The rapid rise of AI highlights the need for powerful and efficient networks dedicated to supporting AI workloads and the data used to train them.

Data centers built for AI workloads have different requirements than their conventional and even high-performance computing (HPC) counterparts. These workloads don't rely solely on legacy server components. Instead, computing and storage hardware should integrate GPUs, data processing units (DPUs) and smartNICs to accelerate AI training and workloads.

Once integrated, networks must stitch these infrastructure components together and handle workloads with different parameters and requirements. Thus, data center and cloud networks designed for AI must adhere to a unique set of conditions.

To support AI data flows, network engineers must meet critical AI workload requirements, such as high throughput and dense port connectivity.
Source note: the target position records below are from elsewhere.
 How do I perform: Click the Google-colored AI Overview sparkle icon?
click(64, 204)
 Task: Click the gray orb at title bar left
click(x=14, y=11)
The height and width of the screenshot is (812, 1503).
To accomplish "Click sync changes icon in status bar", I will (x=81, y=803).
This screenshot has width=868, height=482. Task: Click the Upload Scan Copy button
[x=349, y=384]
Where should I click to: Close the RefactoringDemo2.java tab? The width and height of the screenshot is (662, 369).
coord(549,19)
To meet these needs, set up data center networks with the right connectivity, protocols, architecture and management tools.
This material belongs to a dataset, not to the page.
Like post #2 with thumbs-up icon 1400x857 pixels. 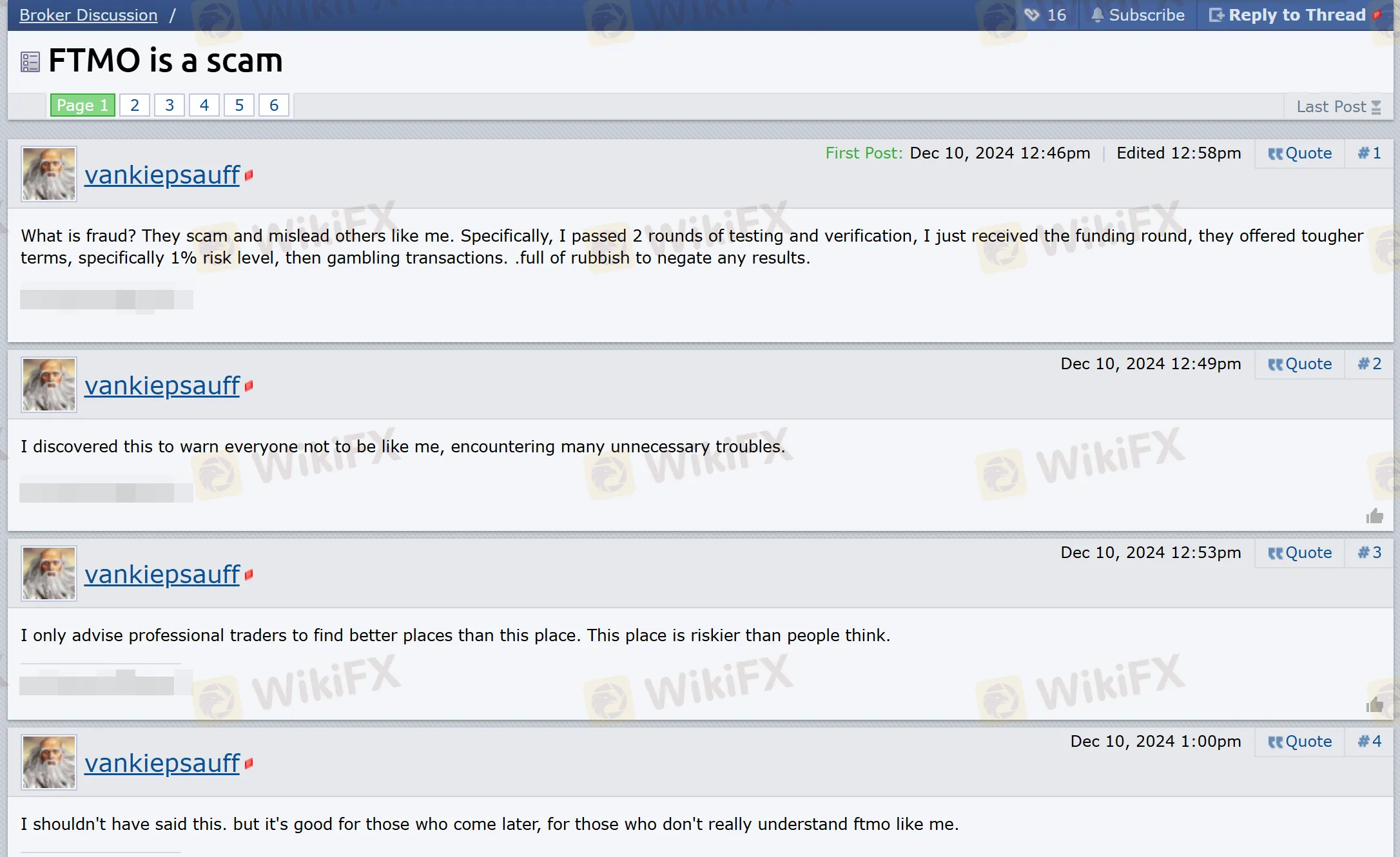click(x=1374, y=516)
AI workload network requirements AI data flows differ from client-server, hyperconverged infrastructure and other HPC architectures. The three critical requirements for AI networks are the following: Low latency, high network throughput. Half the time spent processing AI workloads occurs in the network. HPC network architectures are built to process thousands of small but simultaneous workloads. By contrast, AI flows are few but massive in size. Horizontally scalable port density. AI training data uses a large number of network-connected GPUs that process data in parallel. As such, the number of network connections can be eight to 16 times the norm of a data center. Rapid transmission between GPUs and storage mandates that the switch fabric be fully meshed with nonblocking ports to provide the best east-west network performance. Elimination of human-caused errors. AI workloads are typically massive in size. Up to 50% of the time spent processing AI training data happens during network transport. GPUs must complete all processing on training data before AI applications can use the resulting information. Any disruption or slowdown -- no matter how minor -- during this process can cause significant delays. The biggest culprit of network outages or degradation is manual configurations. AI infrastructure setups must be resilient and free of human error.